Playbook Reference
All playbooks live at the repo root under ansible/.
| Playbook | Purpose |
|---|---|
start-cluster.yml |
Wake ESXi (WOL), power on control-plane + system node VMs, wait for the cluster to come up, uncordon nodes |
stop-cluster.yml |
Drain nodes, gracefully shut down VMs, then gracefully shut down the ESXi host itself |
supervisor-cluster-shutdown.yml |
Shutdown sequence specific to the Tanzu Supervisor stack — discovers the dynamic supervisor-API VIP (decryptK8Pwd.py) rather than assuming a fixed address, since WCP can reassign it across cycles |
backup-playbook.yml |
Nightly config backup: NAS, UniFi controller, TrueNAS-DR config, pfSense config — see pipelines/backup.yml |
ssl-renew-playbook.yml |
Certificate renewal automation, paired with pfSense's ACME setup — see ACME Certificates |
recording_cleanup.yml |
Prunes old camera/NVR recordings |
clean-docker-images.yml |
Docker image/layer cleanup on hosts running containers |
start-stop-esxi.yml |
Lower-level ESXi host power operations, used outside the full cluster start/stop flow |
vcsa-esxi-simple-ssh.yml |
Ad-hoc connectivity check against vCenter/ESXi over SSH |
Why start-cluster.yml/stop-cluster.yml and not a raw reboot
These playbooks exist specifically to make the DHCP-lease-preserving path (drain → guest shutdown → ESXi host shutdown → WOL → power-on) the path of least resistance.
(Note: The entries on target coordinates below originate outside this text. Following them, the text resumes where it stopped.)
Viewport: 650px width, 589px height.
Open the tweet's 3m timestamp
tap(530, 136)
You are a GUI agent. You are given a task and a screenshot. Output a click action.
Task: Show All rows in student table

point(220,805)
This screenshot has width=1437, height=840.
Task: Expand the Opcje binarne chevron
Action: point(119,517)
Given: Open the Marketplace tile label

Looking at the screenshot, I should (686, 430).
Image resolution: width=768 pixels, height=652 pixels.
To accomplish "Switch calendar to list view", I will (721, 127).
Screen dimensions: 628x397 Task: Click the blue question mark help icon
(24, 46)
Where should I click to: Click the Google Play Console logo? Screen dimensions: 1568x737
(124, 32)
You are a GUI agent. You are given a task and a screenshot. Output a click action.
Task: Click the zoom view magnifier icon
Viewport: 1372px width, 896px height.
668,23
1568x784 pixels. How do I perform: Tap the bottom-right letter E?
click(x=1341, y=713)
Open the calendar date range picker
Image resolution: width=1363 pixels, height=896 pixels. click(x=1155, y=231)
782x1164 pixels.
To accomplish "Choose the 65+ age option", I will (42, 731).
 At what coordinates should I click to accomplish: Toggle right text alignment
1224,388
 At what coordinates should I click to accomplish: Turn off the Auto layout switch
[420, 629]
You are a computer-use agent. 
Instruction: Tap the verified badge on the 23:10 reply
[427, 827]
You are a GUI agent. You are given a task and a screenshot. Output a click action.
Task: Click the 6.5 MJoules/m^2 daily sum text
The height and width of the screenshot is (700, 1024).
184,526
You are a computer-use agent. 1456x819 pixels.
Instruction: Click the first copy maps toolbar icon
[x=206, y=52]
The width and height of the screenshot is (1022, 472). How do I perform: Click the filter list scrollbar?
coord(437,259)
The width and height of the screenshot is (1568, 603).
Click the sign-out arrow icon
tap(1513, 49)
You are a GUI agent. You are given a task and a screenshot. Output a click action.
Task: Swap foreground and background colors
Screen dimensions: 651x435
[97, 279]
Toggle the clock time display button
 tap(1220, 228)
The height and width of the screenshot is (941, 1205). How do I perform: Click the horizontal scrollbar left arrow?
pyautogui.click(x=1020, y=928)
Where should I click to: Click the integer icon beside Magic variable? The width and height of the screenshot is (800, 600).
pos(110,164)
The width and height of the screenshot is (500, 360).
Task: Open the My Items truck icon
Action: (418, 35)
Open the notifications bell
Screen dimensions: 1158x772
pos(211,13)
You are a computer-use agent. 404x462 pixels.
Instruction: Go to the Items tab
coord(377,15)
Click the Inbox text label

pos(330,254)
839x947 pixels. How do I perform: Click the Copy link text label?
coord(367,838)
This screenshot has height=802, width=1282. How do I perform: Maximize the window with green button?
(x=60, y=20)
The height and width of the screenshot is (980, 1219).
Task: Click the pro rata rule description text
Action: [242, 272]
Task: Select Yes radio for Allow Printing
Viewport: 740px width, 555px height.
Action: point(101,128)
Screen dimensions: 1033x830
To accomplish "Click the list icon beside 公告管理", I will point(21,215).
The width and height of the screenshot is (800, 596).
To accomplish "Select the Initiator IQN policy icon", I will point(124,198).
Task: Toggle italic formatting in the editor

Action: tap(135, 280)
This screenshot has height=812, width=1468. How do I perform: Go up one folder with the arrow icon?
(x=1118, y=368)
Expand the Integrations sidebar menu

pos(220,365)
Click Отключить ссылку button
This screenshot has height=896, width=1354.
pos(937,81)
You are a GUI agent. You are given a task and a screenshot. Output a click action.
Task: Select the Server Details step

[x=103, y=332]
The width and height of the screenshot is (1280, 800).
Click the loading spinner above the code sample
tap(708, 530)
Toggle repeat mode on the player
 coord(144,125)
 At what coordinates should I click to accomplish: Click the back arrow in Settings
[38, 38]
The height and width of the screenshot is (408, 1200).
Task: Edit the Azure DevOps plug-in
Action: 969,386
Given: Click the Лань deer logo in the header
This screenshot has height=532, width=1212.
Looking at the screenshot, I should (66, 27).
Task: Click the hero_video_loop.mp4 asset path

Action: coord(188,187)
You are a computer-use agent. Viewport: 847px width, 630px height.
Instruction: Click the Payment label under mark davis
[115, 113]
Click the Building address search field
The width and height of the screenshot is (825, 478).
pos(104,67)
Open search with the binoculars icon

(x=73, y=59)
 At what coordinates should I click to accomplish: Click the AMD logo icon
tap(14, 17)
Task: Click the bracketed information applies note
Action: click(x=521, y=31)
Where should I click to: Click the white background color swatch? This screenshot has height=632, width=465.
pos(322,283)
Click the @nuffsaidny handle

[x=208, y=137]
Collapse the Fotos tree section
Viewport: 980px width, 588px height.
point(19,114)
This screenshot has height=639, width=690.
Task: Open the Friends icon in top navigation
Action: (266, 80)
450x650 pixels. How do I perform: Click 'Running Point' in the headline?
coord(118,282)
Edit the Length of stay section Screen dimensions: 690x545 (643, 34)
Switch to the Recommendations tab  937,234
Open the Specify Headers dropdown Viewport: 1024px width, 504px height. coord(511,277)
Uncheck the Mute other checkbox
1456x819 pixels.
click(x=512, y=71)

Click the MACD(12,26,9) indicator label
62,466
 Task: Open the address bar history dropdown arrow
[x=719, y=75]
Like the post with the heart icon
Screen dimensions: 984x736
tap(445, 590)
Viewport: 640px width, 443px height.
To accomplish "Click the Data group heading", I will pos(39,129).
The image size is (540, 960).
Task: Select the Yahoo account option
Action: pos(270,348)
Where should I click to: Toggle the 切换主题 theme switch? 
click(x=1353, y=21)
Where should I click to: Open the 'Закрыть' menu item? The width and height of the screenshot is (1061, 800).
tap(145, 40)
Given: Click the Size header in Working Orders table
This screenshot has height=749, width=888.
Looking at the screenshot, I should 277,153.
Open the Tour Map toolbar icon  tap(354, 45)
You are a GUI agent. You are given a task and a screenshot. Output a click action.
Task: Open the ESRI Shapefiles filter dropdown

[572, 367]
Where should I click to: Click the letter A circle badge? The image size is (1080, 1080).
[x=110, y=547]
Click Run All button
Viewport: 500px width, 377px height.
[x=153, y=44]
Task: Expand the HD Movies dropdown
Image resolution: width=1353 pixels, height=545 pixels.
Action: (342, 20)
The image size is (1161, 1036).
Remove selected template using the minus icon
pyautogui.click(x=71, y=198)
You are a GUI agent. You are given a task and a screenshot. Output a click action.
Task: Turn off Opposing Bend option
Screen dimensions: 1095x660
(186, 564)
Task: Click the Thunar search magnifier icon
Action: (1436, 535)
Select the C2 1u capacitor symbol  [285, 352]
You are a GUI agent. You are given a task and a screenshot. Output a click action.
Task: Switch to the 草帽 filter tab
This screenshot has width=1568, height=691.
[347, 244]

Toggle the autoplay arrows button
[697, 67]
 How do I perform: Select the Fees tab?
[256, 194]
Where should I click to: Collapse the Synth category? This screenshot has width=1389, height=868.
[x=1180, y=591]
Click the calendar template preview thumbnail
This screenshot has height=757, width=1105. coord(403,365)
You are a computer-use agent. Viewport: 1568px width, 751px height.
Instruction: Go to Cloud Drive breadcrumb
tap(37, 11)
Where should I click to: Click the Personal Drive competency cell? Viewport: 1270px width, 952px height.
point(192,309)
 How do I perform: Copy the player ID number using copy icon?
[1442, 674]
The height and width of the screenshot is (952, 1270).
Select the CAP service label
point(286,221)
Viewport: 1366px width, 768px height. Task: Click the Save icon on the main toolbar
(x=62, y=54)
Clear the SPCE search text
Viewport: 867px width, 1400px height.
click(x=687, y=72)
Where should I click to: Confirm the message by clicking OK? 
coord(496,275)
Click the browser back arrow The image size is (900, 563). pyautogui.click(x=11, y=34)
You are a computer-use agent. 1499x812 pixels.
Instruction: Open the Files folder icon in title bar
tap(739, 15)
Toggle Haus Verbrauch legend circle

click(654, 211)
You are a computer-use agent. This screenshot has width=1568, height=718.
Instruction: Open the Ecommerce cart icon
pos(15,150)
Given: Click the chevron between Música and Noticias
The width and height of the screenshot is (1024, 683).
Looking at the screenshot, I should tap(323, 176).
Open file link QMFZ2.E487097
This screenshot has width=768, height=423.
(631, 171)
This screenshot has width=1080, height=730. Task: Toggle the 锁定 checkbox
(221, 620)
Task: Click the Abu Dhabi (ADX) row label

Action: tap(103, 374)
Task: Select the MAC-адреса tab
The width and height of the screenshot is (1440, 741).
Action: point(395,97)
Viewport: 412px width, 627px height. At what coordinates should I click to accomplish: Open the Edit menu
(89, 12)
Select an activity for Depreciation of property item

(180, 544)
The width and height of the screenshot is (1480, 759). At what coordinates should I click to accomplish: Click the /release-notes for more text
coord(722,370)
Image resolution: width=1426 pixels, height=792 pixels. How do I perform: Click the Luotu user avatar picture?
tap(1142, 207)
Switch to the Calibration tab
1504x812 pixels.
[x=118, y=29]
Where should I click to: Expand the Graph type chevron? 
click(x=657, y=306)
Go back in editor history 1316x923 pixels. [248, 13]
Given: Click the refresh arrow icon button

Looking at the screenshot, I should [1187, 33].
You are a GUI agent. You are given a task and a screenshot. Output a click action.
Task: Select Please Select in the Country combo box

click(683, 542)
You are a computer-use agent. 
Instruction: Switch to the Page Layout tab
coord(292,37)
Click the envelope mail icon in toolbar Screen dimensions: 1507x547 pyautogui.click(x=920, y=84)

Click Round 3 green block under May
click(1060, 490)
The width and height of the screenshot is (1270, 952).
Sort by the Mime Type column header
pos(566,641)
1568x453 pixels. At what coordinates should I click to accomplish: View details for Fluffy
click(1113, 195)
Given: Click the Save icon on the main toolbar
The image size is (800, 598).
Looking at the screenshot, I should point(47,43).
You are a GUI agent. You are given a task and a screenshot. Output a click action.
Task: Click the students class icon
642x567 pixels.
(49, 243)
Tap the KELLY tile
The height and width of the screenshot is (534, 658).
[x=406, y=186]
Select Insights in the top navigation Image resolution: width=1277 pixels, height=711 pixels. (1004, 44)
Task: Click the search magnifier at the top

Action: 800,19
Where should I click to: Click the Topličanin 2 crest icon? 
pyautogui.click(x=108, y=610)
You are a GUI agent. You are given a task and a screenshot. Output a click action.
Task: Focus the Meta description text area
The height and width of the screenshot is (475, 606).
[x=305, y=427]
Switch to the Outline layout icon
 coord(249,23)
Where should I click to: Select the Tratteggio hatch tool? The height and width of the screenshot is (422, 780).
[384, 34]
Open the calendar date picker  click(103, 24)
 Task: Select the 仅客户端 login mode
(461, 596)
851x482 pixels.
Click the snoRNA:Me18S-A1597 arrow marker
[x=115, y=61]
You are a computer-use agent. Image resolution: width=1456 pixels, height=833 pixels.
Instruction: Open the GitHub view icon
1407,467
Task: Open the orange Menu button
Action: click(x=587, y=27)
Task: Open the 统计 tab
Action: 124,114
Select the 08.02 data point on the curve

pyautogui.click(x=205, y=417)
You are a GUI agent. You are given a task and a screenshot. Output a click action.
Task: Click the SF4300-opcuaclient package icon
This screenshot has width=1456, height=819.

Kea's lease table for a MAC that goes through this cycle quickly is very likely to still be valid when the host comes back, which is why routine use of these playbooks had never surfaced the IP-pinning fragility documented in Kubernetes Troubleshooting — until a manual reboot, done outside this flow and overlapping with unrelated lease churn elsewhere on the network, finally did.